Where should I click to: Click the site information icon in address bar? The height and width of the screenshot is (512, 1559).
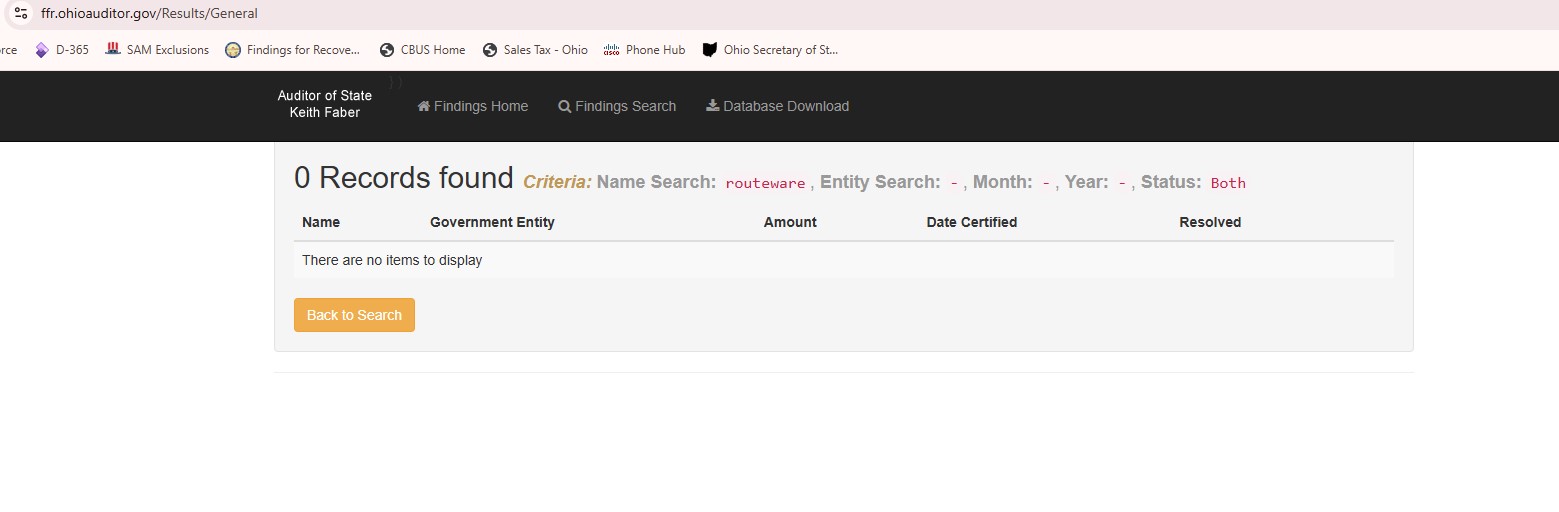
---
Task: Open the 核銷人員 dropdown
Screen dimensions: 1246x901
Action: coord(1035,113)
---
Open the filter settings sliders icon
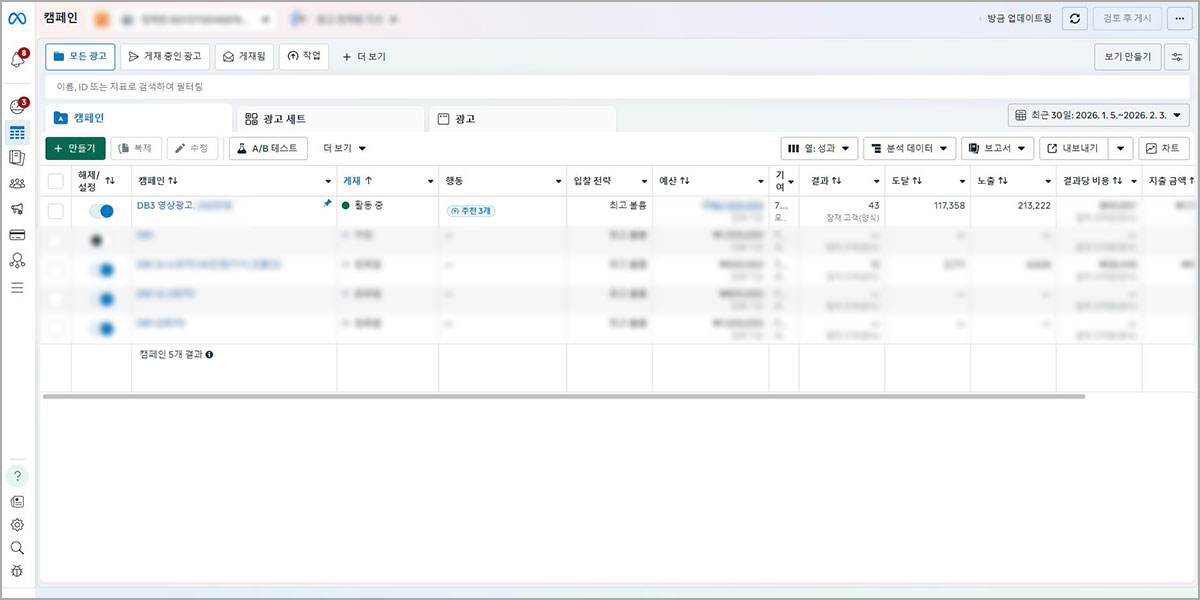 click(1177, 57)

課題 -
「Task: Open the 核銷人員 dropdown」を含む行から始め、「Action: coord(1035,113)」を含む行までを、一字も変えずに抜き出す。両端の行も含める。

結果 -
Task: Open the 核銷人員 dropdown
Screen dimensions: 1246x901
Action: coord(1035,113)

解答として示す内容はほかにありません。